Assigned task
Copy each line of the data that has "arrow" in it.
[Data for the task]
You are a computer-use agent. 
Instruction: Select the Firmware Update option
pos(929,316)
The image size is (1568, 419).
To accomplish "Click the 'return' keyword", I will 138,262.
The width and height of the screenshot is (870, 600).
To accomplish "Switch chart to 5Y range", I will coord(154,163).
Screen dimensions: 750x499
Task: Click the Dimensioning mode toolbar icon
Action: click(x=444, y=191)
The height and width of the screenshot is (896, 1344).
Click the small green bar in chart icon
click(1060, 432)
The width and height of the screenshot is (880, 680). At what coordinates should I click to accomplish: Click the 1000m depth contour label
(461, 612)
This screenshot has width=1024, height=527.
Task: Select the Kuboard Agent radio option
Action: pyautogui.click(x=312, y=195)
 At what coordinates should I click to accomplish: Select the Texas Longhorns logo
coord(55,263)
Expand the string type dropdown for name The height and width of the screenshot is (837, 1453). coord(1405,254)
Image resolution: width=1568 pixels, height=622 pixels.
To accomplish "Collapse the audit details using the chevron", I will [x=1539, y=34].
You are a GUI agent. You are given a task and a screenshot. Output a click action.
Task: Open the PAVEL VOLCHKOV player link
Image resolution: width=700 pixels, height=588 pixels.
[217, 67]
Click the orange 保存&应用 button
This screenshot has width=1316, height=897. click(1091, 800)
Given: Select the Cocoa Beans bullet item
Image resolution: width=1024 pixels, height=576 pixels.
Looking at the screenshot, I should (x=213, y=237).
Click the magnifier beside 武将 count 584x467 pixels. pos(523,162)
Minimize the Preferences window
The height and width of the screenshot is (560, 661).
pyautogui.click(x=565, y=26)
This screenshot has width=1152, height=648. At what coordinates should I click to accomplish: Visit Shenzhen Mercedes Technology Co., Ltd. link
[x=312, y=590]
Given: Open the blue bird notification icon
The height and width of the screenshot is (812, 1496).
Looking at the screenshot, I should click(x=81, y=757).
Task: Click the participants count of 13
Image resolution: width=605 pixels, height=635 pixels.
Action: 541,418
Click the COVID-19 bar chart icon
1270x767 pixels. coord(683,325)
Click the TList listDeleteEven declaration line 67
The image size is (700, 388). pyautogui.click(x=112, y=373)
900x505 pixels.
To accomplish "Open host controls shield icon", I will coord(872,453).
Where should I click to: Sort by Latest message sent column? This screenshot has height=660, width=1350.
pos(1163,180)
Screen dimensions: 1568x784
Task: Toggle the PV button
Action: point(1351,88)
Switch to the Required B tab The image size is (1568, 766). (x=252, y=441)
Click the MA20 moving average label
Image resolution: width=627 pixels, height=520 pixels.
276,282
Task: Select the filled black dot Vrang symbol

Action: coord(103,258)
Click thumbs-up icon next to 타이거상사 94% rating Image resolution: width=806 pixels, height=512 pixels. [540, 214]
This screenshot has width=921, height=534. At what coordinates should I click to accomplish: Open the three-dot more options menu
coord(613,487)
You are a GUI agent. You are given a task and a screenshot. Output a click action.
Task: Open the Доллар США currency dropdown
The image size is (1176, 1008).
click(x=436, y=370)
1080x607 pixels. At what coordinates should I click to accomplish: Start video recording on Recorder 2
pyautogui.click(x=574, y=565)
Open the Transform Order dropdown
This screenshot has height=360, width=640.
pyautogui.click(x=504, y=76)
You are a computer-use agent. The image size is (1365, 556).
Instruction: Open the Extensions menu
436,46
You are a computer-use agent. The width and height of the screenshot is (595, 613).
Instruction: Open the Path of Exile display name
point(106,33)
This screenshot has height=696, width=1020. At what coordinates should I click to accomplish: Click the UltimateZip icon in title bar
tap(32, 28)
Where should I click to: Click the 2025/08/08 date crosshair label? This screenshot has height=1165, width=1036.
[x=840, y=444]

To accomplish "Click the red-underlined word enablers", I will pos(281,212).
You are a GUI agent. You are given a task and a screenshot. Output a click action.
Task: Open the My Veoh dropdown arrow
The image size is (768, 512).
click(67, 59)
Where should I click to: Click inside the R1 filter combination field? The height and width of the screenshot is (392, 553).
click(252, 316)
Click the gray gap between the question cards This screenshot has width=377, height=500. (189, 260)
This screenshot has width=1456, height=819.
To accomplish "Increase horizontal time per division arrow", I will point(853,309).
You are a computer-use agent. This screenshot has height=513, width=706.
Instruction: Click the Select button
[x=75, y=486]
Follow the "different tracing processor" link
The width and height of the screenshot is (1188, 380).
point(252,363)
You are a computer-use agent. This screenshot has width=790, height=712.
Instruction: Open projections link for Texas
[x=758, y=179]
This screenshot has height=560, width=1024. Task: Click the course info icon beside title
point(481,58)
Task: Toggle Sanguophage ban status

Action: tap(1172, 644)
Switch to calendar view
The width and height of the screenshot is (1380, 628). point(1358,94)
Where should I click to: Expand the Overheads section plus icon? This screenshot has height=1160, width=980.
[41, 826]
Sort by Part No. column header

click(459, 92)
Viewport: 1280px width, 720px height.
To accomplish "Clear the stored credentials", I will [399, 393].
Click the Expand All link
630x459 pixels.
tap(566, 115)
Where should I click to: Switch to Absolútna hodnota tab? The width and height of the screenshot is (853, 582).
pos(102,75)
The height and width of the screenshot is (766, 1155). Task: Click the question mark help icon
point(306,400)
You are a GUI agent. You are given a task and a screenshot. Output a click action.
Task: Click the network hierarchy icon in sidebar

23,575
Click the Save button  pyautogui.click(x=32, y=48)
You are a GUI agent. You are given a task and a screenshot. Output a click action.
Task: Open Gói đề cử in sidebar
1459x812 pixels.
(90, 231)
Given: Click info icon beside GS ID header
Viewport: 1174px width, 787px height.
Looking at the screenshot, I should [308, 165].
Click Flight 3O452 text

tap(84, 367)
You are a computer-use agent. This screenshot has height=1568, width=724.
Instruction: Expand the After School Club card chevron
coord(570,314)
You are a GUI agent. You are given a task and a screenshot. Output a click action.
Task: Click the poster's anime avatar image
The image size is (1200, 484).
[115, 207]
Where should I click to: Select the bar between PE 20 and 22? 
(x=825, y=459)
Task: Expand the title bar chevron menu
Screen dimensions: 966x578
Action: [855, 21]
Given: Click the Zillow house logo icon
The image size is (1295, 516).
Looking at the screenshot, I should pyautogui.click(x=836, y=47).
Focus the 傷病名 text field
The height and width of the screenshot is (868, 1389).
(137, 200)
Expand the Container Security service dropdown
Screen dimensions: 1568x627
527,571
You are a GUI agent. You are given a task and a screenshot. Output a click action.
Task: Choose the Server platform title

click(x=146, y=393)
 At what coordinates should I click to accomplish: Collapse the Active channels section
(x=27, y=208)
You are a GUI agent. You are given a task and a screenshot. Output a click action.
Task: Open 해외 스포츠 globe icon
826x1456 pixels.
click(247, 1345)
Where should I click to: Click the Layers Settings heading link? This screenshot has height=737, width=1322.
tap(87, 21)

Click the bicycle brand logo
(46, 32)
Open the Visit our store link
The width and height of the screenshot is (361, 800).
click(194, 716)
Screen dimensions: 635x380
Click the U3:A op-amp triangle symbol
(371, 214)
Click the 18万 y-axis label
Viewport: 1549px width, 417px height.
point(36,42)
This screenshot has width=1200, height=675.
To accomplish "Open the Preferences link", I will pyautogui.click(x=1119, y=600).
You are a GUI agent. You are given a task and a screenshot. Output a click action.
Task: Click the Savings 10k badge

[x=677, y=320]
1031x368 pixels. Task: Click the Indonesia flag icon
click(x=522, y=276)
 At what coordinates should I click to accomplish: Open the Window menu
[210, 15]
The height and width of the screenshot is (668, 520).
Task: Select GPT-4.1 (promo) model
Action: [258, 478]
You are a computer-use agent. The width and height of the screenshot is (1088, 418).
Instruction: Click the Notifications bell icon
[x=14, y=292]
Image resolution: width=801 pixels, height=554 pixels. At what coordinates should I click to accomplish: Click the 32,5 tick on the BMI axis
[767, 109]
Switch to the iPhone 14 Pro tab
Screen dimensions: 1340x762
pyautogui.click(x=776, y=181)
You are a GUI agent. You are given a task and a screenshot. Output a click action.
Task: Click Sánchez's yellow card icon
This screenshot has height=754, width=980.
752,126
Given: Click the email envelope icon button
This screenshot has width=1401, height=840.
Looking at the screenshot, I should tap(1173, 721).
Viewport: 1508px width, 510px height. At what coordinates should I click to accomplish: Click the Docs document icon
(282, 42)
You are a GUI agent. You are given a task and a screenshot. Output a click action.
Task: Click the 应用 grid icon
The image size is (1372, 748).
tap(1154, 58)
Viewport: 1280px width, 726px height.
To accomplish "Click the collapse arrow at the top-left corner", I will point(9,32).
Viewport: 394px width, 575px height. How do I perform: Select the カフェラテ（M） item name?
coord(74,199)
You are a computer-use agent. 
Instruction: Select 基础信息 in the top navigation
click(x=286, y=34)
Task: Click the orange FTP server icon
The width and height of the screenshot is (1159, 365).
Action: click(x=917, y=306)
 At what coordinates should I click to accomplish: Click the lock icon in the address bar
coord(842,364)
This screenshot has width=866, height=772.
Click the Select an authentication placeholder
[/Data for the task]
Output of the exercise
Task: Open the My Veoh dropdown arrow
To accomplish "Increase horizontal time per division arrow", I will point(853,309).
To accomplish "Click the collapse arrow at the top-left corner", I will point(9,32).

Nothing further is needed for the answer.